Back to building game tech, which I'm loosely-defining as "anything you can regularly use to help build a game project". Finding these little idiosyncrasies in whatever programming language you use is critically important. I adhere to the adage of "get it working, then get it working nicely", but you do need to ensure that the basic stuff does, in fact, work, and won't fall over when you forget the code it contains and use it for something avant garde later on in your project. I have an IOCore class that I've used in pretty much every single project so far, and all it does it wrap file read/write operations in a single class for ease of use. I first made it four years ago now and it's still managed to go through numerous revisions, optimisations and feature creep (like adding support for read/write byte arrays for hex-editing file headers).

Documentation
Always document your classes. Every time, all the time.

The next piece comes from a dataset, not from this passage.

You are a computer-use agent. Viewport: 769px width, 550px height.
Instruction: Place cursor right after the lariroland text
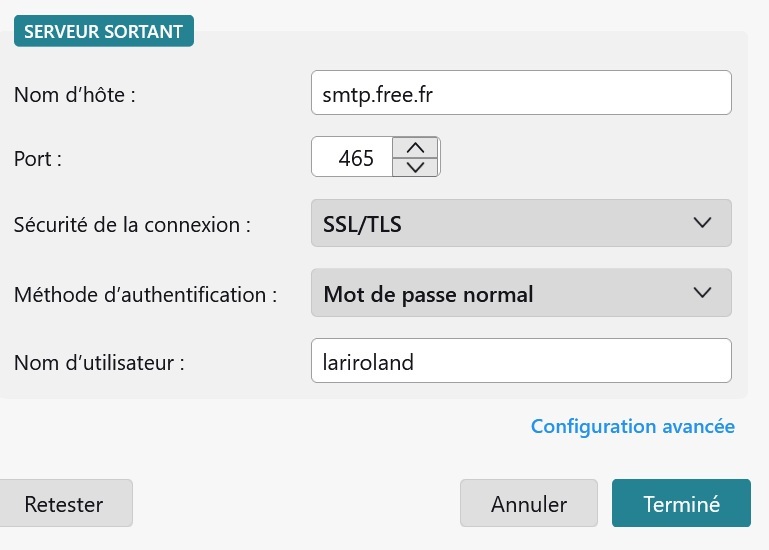416,362
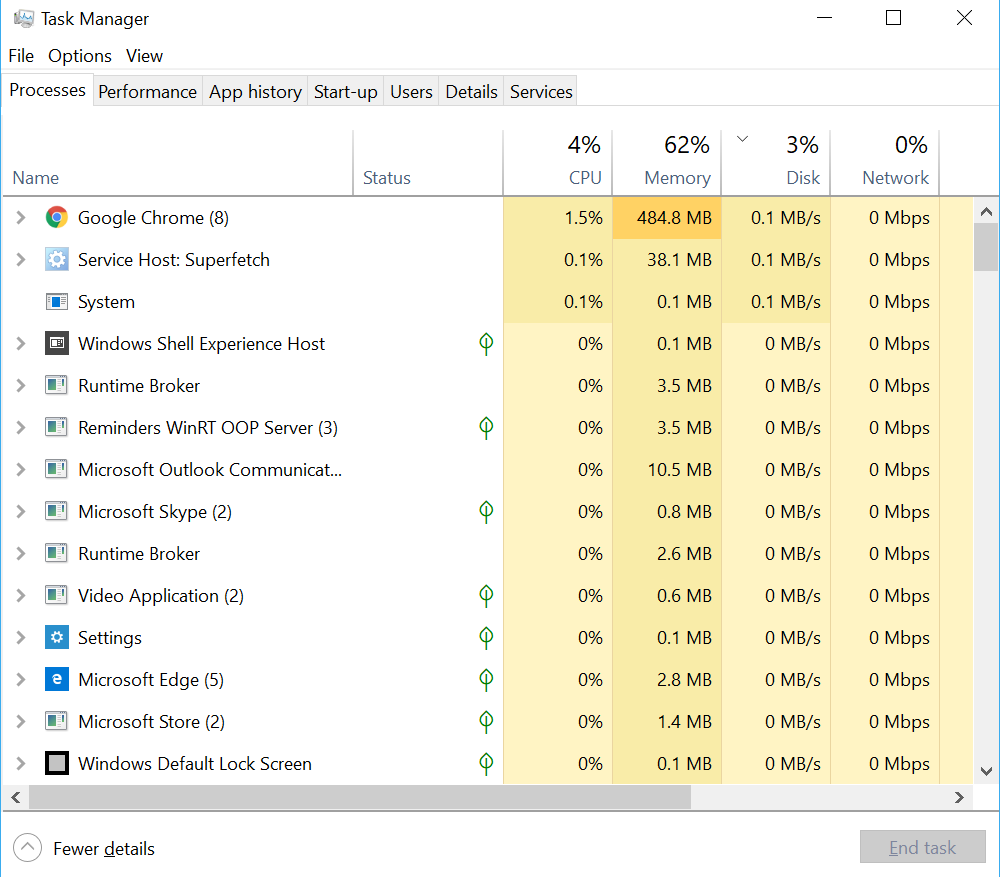Click the Settings gear process icon

click(56, 637)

You have to be sure it works. Otherwise you get fun stuff like your program creating a folder structure four levels deep in My Documents because you accidentally forced it to always create the folder structure if it didn't exist, instead of simply not creating the file in the first place.

  • Don't build things from scratch. Unless you really want to, or you're really bored.
  • Libraries are not bad things. They're usually made by very good people and do really handy things. Like Google's GSON project - invaluable and let me tell you writing an XML or JSON parser by hand is an awful lot of work. I'd know, I made an XML parser myself. Then I trashed it and rewrote the project to use JSON with GSON.
  • Thoroughly test the classes you're relying on.

A lot of this may seem like common sense (and is), but this is a cautionary tale. I've learned a lot from my mistakes, and I'm competent enough with Java that sometimes writing stuff from scratch is actually easier than sourcing an obscure library. I'm currently looking at hit detection, and the only source for convex hull generation I've found is written in C++. The guy didn't give his variable pretty names either (a common trait, I find, with C++ programmers!).

You'll know once you've made a useful class, or a useful piece of tech. Because you'll find yourself using it everywhere. I've got a simple ComboBoxRenderer that I use because the default renderer is ugly as sin. I've got a custom WindowSnapper class for JFrames that closely emulates the native Windows behaviour for it's components. Not sure how it plays out on Mac and Linux, mind. These things are games tech, and will feature in all three (or four) of the projects I'm working on. They're useful. Share them, plug them in blog posts (am I right?), because other people will find them useful as well!